# Simple Substitution
`w266 Final Project: Crosslingual Word Embeddings`

The code in this notebook was used to develop an algorithm to generate crosslingual word embeddings by training on a monolingual corpus and substituting translations at runtime.

# Notebook Setup

In [1]:
# general imports
from __future__ import print_function
import numpy as np
import pandas as pd
import matplotlib.pyplot as plt

# tell matplotlib not to open a new window
%matplotlib inline

# autoreload modules
%load_ext autoreload
%autoreload 2

In [2]:
# filepaths
BASE = '~/Documents/MIDS/w266/Data' #'/home/mmillervedam/Data'
PROJ = '~/Documents/MIDS/w266/FinalProject'#'/home/mmillervedam/ProjectRepo'
FPATH_EN = BASE + '/test/wiki_en_10K.txt' # first 10000 lines from wiki dump
FPATH_ES = BASE + '/test/wiki_es_10K.txt' # first 10000 lines from wiki dump
#FULL_EN = BASE + '/en/full.txt'
#FULL_ES = BASE + '/es/full.txt'
EN_ES_DICT = PROJ +'/XlingualEmb/data/dicts/en.es.panlex.all.processed'
EN_IT_DICT  = PROJ +'/XlingualEmb/data/dicts/en.it.panlex.all.processed'
EN_IT_RAW = PROJ + '/XlingualEmb/data/mono/en_it.shuf.10k'
EN_IT_RAW = "/Users/mmillervedam/Documents/MIDS/w266/FinalProject/XlingualEmb/data/mono/en_it.shuf.10k"

### [YOUR TASKS]
a: Answer these questions about the Simple Substitution notebook:
(i) What does the notebook's code develop an algorithm to generate?
(ii) Which command tells matplotlib not to open a new window?
(iii) How many lines of the wiki dump does the file at FPATH_EN hold?
b: Could you return, word for word, the stretch of the Simple Substitution notebook from "The code in" through "translations at runtime."?
c: Can you supply the next part of the Simple Substitution notebook, starting after its last line?

Text and item location entries:
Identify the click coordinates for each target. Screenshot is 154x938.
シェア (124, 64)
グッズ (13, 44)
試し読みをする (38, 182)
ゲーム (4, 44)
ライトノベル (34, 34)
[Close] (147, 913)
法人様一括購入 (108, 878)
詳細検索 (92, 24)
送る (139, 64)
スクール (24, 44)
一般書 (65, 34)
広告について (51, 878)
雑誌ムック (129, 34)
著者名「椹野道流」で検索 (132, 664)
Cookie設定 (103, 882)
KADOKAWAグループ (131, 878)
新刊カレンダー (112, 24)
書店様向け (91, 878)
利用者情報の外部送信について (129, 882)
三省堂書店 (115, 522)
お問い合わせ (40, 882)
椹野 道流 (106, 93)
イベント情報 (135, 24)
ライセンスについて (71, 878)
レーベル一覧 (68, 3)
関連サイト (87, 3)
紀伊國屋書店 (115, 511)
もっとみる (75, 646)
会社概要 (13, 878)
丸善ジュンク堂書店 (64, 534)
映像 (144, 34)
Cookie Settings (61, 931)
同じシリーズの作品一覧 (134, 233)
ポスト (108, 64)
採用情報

### [TASK RESPONSES]
a:
(i) Crosslingual word embeddings.
(ii) %matplotlib inline
(iii) The first 10000 lines.

b:
The code in this notebook was used to develop an algorithm to generate crosslingual word embeddings by training on a monolingual corpus and substituting translations at runtime.

c:
# Load & Preprocess Data
__`ORIGINAL AUTHORS SAY:`__ "Normally, the monolingual word embeddings are trained on billions of words. However, getting that much of monolingual data for a low-resource language is also challenging. That is why we only select the top 5 million sentences (around 100 million words) for each language." - _Section 5.1, Duong et. al._ 

In [3]:
from parsing import Corpus, Vocabulary, batch_generator

### Corpus

In [4]:
# load corpus
en_it_data = Corpus(EN_IT_RAW)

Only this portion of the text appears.